• WHAT YOU HAVE TO DO
Locate the lines of the listing below that hold "computer", then copy each of them.

• SUPPLIED DATA
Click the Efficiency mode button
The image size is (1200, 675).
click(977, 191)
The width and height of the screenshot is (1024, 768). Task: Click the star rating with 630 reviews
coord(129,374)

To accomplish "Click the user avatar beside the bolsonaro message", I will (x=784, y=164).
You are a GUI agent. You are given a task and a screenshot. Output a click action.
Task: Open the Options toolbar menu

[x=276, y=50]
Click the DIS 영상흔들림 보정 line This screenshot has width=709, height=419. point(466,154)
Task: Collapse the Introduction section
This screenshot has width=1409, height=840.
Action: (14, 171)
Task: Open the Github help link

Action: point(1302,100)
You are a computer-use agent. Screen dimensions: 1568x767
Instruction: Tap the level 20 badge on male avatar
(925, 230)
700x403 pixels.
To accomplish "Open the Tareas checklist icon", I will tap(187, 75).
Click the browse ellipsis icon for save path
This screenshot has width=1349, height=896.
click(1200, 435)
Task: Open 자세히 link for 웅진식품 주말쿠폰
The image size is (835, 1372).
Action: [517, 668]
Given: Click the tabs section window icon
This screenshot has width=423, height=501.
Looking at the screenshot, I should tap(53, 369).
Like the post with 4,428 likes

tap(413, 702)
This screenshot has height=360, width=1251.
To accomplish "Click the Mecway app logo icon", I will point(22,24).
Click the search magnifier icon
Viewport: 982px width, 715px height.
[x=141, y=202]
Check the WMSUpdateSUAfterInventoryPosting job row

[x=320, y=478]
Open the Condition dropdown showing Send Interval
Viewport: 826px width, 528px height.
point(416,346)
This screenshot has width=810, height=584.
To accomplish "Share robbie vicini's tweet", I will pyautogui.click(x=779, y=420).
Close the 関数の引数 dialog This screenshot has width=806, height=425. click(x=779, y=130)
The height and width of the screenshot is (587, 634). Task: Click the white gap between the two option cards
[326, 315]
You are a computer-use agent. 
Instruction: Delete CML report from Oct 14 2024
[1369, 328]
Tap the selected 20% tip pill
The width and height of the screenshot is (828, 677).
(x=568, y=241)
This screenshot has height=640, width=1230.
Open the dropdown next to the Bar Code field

• YOUR SOLUTION
You are a computer-use agent. Screen dimensions: 1568x767
You are a computer-use agent. 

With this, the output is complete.